O irônico é que o ministro cedeu, mas vai continuar na fogueira, já que o Centrão quer dividir o seu ministério

Adriana Fernandes*, O Estado de S.Paulo

19 de abril de 2021 | 20h59

Sob artilharia pesada da coalizão do Centrão que apoia o governo do presidente Jair Bolsonaro, o ministro da Economia, Paulo Guedes, teve que ceder e engolir um acordo para a sanção do Orçamento sem um limite fixo para os gastos extras nesta segunda onda da covid-19.

O desfecho da crise foi na direção contrária do que o ministro e sua equipe tentaram evitar desde o final do ano passado: um cheque em branco para gastos na covid-19 em 2021.

Era isso ou fogueira já para Guedes, como mostrou reportagem do Estadão da semana passada. A fritura chegou a ponto de lideranças do Centrão saírem a campo no mercado na busca de nomes para uma equipe econômica “sem Guedes”. Ousadia máxima.  

A conta da covid-19 está em mais de R$ 100 bilhões em 2021 e deve aumentar porque os recursos liberados para o auxílio emergencial  - R$ 44 bilhões - não serão suficientes.

O “botão” da calamidade que o ministro não quis acionar não foi sancionado. E, por fim, a política acabou  mostrando que a calamidade não era necessária. Com o acordo, o Congresso aprovou um orçamento de guerra dentro do Orçamento regular. Tudo junto e misturado.

O acerto político retira, na prática, a pressão que os gastos da covid-19 estavam exercendo nas chamadas despesas discricionárias (que podem ser cortadas, ao contrário das obrigatórias) do Orçamento e nas emendas parlamentares.

Com as despesas da covid-19 excluídas, o orçamento desses gastos (boa parte em obras) poderá andar como querem os políticos.

O Ministério da Economia sai dessa briga ainda mais isolado na Esplanada dos Ministérios e no Congresso.

A equipe econômica insistiu em contrapartidas fiscais que não ocorreram e perdeu qualquer  protagonismo que ainda poderia sonhar em ter ao insistir na aprovação de uma PEC (a emergencial que liberou o dinheiro para o auxílio emergencial) que não deu certo e que se mostrou, de fato, desnecessária.

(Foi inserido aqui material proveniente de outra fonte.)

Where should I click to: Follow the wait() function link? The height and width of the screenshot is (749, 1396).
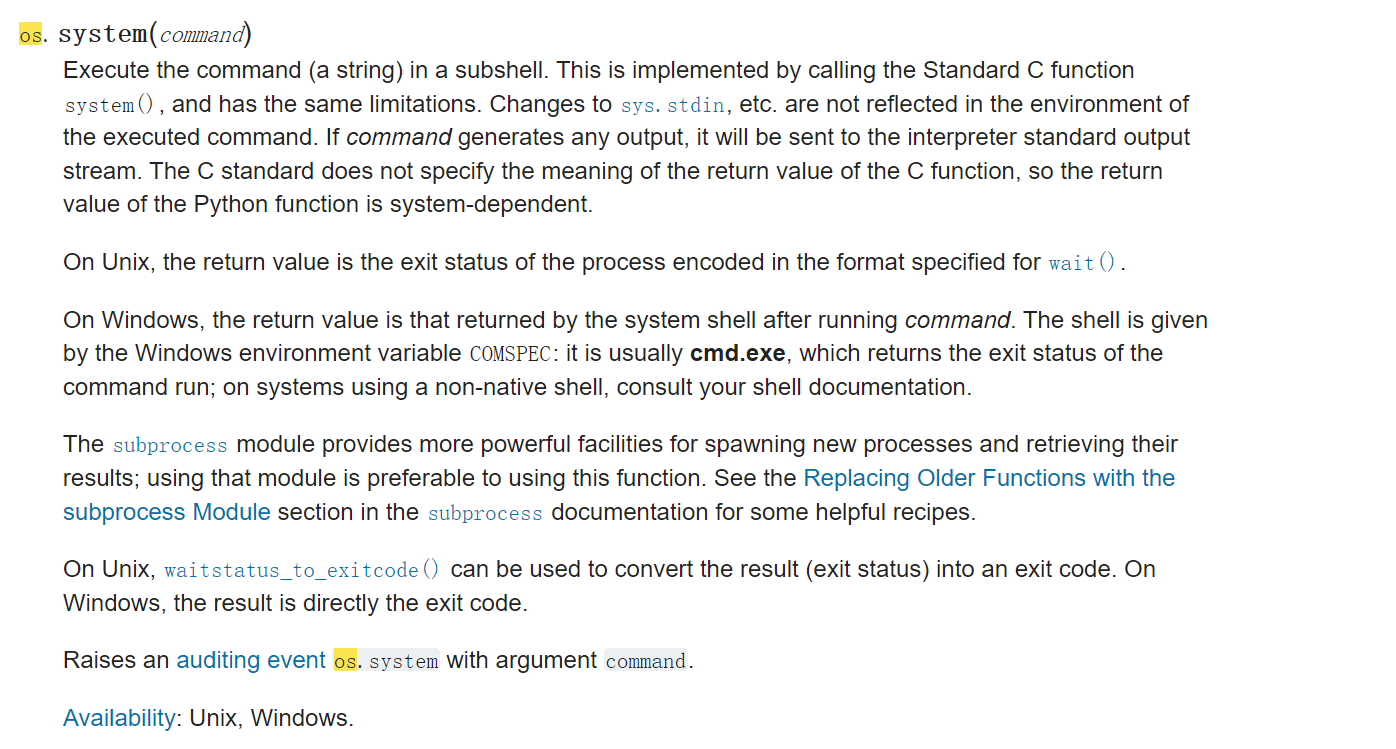click(1083, 263)

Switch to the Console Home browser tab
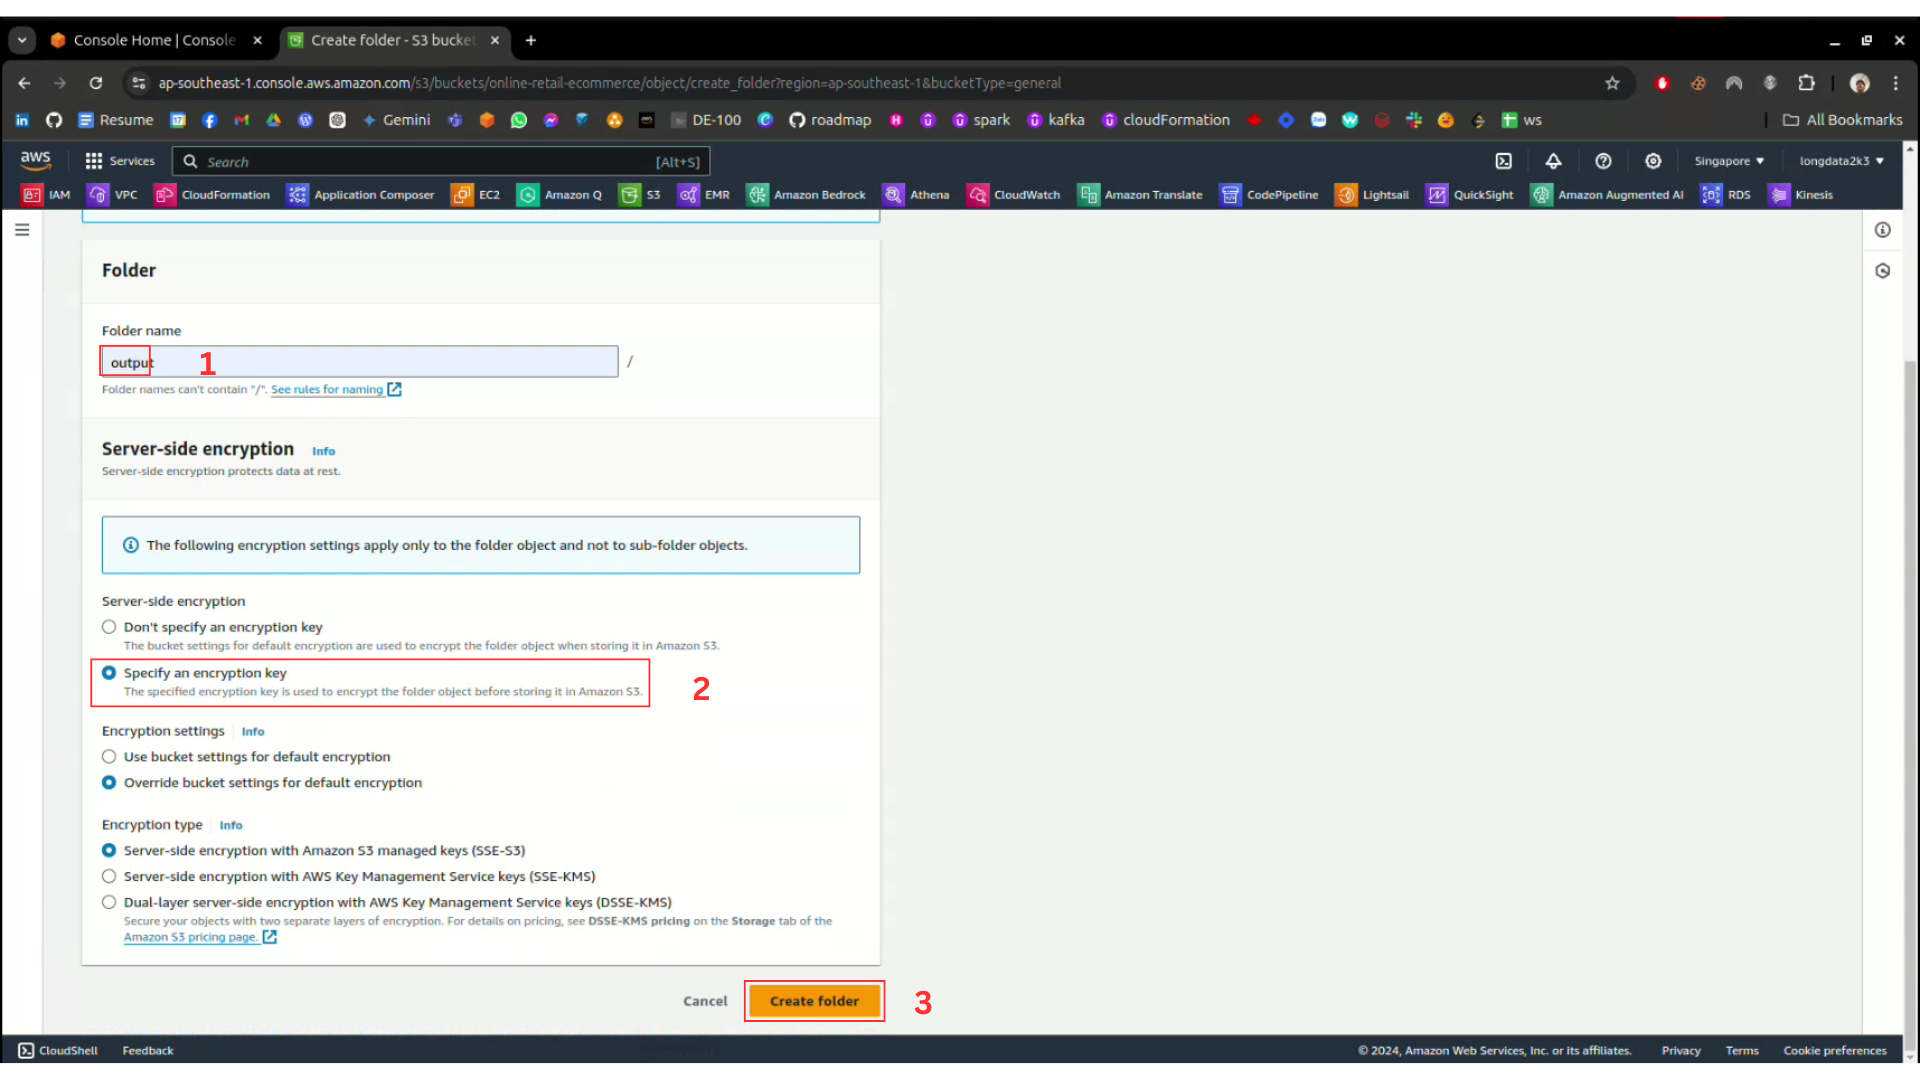[155, 40]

A mudança na Lei de Diretrizes Orçamentárias (LDO) de 2021 não só não fixa valores como passa por cima - dessa vez - da meta de resultado primário das contas públicas. Uma exceção foi incluída nessa regra prevista na Lei de Responsabilidade Fiscal (LRF) para que as despesas extras com saúde e renovação dos programas de estímulo à economia sejam renovados.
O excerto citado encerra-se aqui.